STUDY MATERIAL: Begin

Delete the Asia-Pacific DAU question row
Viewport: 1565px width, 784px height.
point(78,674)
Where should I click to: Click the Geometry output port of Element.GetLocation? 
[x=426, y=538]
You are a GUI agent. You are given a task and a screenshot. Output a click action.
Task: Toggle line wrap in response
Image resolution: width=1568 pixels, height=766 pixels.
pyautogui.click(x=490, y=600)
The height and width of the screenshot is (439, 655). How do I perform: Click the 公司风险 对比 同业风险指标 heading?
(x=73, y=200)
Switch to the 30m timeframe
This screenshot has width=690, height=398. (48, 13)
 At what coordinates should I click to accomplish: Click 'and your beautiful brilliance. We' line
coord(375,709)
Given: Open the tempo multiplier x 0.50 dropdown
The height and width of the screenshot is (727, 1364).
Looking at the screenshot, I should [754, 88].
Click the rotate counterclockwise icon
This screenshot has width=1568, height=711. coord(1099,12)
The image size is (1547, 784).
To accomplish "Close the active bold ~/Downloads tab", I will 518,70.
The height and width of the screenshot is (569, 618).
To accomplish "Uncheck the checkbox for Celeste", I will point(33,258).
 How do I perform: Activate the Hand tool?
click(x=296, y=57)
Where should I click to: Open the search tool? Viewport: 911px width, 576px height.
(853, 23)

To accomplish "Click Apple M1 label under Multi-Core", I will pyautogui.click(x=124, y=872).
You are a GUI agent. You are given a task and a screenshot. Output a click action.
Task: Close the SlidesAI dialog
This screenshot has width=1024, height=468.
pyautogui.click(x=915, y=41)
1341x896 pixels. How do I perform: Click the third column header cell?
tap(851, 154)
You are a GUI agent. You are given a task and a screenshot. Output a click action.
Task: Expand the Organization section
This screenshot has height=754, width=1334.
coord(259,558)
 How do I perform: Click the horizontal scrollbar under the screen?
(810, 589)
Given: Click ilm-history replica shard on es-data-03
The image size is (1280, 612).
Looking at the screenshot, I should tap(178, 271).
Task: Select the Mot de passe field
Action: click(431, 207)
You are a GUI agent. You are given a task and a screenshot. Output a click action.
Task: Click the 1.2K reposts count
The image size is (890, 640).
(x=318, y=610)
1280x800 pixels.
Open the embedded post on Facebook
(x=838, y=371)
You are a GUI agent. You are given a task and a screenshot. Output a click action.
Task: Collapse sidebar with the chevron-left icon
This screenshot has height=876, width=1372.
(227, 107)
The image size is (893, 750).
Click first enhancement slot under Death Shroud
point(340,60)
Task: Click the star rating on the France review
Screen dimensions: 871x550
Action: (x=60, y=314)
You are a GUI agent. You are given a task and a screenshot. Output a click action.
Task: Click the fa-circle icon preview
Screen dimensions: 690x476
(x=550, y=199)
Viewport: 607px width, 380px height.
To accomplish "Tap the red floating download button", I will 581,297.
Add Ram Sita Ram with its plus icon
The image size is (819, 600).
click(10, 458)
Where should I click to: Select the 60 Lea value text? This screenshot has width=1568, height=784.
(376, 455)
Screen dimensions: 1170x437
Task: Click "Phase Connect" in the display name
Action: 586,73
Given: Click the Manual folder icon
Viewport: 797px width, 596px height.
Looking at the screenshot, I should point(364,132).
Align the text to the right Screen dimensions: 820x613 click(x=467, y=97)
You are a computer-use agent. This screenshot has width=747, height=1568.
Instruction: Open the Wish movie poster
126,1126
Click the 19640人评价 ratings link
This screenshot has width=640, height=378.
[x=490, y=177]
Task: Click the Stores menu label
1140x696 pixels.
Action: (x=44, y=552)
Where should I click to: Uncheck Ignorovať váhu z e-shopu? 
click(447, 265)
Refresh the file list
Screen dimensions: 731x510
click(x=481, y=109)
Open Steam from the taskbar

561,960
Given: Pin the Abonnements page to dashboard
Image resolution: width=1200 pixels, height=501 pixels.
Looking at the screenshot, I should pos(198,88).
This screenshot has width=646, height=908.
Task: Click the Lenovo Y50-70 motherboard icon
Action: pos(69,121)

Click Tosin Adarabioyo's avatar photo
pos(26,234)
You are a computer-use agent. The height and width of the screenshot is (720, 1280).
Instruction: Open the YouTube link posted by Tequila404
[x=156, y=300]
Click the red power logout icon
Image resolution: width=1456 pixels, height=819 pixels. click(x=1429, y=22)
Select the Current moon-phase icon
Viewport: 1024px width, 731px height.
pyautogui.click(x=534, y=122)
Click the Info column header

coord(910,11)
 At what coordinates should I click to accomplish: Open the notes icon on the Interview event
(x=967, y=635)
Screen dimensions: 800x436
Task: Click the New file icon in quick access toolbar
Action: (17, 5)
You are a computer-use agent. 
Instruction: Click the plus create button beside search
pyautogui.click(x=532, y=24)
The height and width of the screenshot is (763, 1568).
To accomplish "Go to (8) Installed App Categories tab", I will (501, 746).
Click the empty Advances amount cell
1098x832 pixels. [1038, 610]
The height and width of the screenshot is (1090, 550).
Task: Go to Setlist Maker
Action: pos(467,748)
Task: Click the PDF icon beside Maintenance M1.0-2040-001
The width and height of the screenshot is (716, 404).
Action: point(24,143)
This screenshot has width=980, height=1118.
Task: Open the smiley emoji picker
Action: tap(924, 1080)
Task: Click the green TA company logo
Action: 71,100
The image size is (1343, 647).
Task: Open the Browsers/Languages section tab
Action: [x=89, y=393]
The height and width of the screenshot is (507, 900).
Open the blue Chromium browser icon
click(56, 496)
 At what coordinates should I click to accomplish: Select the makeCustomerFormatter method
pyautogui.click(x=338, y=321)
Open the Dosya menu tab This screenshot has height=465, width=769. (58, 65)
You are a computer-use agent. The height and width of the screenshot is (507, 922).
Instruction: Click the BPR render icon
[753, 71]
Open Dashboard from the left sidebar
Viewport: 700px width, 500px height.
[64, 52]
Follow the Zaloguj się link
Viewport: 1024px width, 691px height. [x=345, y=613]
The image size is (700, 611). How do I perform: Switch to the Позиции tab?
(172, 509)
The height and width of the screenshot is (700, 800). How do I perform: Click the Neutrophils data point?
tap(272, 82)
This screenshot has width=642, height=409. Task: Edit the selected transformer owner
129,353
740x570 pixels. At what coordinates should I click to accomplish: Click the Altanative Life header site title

STUDY MATERIAL: End

- _ACTION ITEM_: The response must consist solely of the lines from the top of the records through the line holding "Task: Close the SlidesAI dialog", copied word for word.

- _RESULT OF THIS TASK_:
Delete the Asia-Pacific DAU question row
Viewport: 1565px width, 784px height.
point(78,674)
Where should I click to: Click the Geometry output port of Element.GetLocation? 
[x=426, y=538]
You are a GUI agent. You are given a task and a screenshot. Output a click action.
Task: Toggle line wrap in response
Image resolution: width=1568 pixels, height=766 pixels.
pyautogui.click(x=490, y=600)
The height and width of the screenshot is (439, 655). How do I perform: Click the 公司风险 对比 同业风险指标 heading?
(x=73, y=200)
Switch to the 30m timeframe
This screenshot has width=690, height=398. (48, 13)
 At what coordinates should I click to accomplish: Click 'and your beautiful brilliance. We' line
coord(375,709)
Given: Open the tempo multiplier x 0.50 dropdown
The height and width of the screenshot is (727, 1364).
Looking at the screenshot, I should [754, 88].
Click the rotate counterclockwise icon
This screenshot has width=1568, height=711. coord(1099,12)
The image size is (1547, 784).
To accomplish "Close the active bold ~/Downloads tab", I will 518,70.
The height and width of the screenshot is (569, 618).
To accomplish "Uncheck the checkbox for Celeste", I will point(33,258).
 How do I perform: Activate the Hand tool?
click(x=296, y=57)
Where should I click to: Open the search tool? Viewport: 911px width, 576px height.
(853, 23)

To accomplish "Click Apple M1 label under Multi-Core", I will pyautogui.click(x=124, y=872).
You are a GUI agent. You are given a task and a screenshot. Output a click action.
Task: Close the SlidesAI dialog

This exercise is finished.